Jackson is the director of maintenance for the Alamosa School District. He says the district has needed new buildings for decades, but because its lower population, it cannot generate enough tax dollars.

"Our budget is $12 million a year, and we still have to educate kids," Jackson said.

He says Alamosa Schools have repair needs that total closer to $40 million as buildings approach 100 years of service.

At Polmost Primary, students and teachers have dealt with at least 60 roof leaks within the past year.

"We end up patching and patching and patching," Jackson said.

Polmost is also overcrowded. Alamosa Superintendent Robert Alejo says its small kitchen and small common areas put a strain on the student body. Right now, about one-third of all the students at Polmost must attend class in modular buildings outside dubbed "trailer row."

"We've literally had to cut office space, closet space, classroom space," Alejo said. "We've spliced. We've diced. I don't think there's much more we can do to this building."

State Treasurer Cary Kennedy and other leaders worked to change that. They created the B.E.S.T. Program or Building Excellent Schools Today.

"B.E.S.T. allows the state to partner with those small rural school districts to give them the access to the capital that they need," Kennedy said.

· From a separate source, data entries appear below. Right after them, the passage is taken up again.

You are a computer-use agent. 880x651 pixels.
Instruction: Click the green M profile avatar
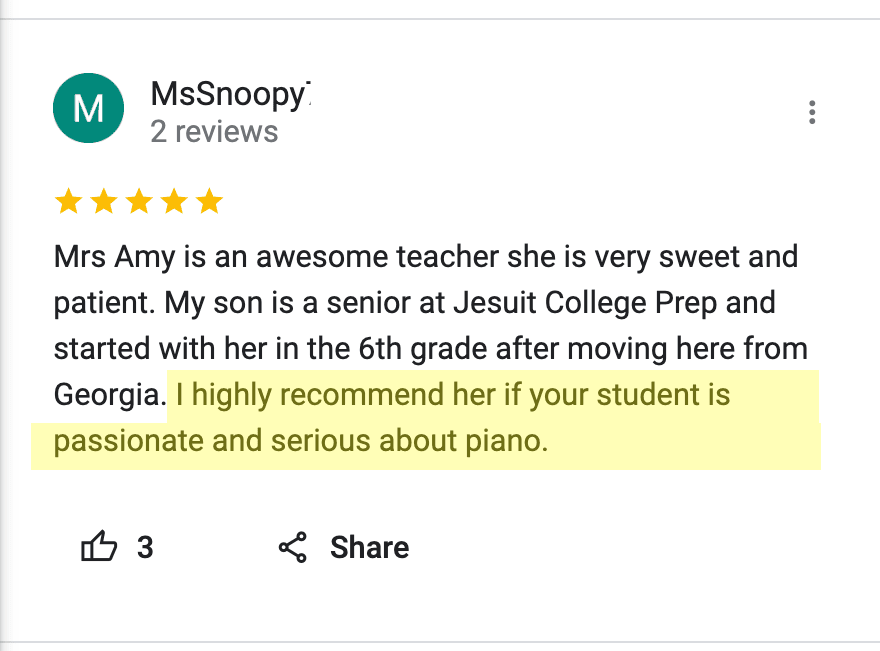(88, 108)
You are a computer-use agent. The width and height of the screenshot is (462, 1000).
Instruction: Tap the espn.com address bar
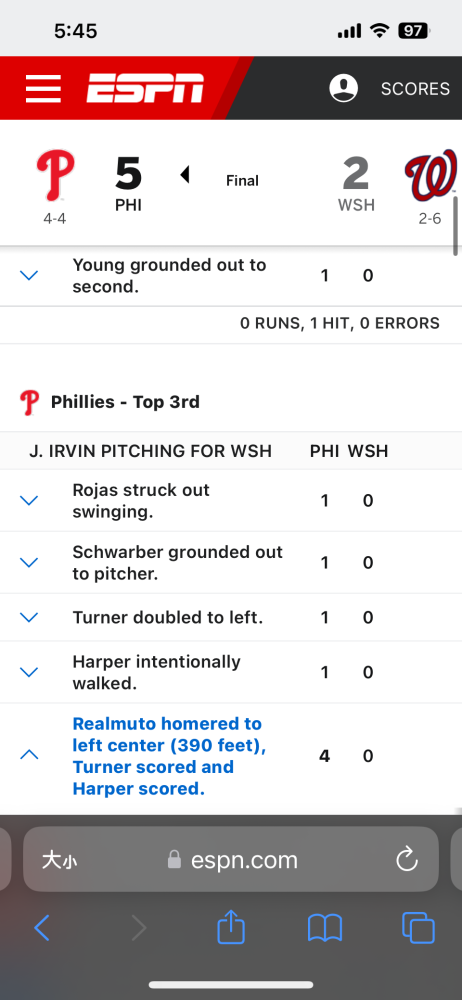click(x=231, y=860)
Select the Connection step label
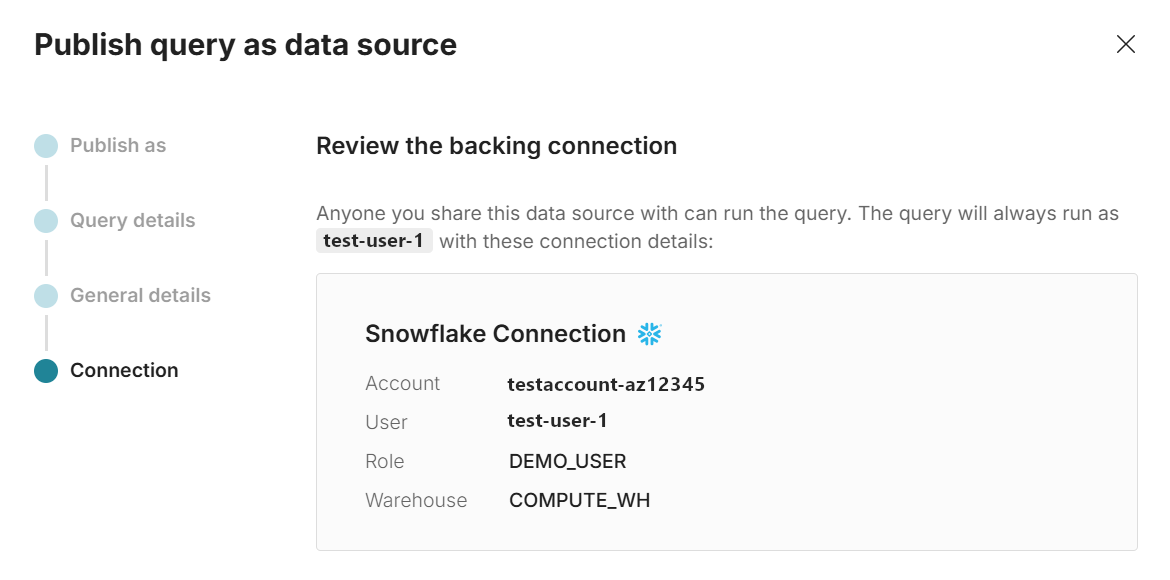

B.E.S.T. utilizes the School Land Trust. When Colorado became a state, the federal government donated millions of acres of land to be used solely to support K-12 schools. Farmers, oil companies, businesses use these lands and pay rent or mining fees to the state each year.

The revenue generated has grown to about $90 million per year. Before B.E.S.T., all of that money was put into the Colorado School Permanent Fund. The interest earned on that fund is used to support schools. The increased revenue from the Land Trust is allowing B.E.S.T. to use some of that money to subsidize construction projects in rural school districts, while continuing to grow the Permanent Fund.

"The land trust is a treasure for Colorado and their school children," Kennedy said.

B.E.S.T. has determined funding rates for school districts based on need. For major projects, a local district can pass a bond measure to raise a portion of construction costs for a new building. B.E.S.T. will provide the rest. For example, a district may raise $2 million dollars through a bond issue and receive another $18 million through B.E.S.T. to build a $20 million school building.

"They're suffering from the effects of this economic downturn just as we are here on the Front Range," Kennedy said. "We're able to bring jobs into these communities, hundreds of jobs."

Alamosa is one of the first districts to receive B.E.S.T. money. It will build two new schools. In rural districts across the state, B.E.S.T. will provide about $100 million over the next two years.

"They actually gave us money now to fix problems and not just postpone the problems," Jackson said.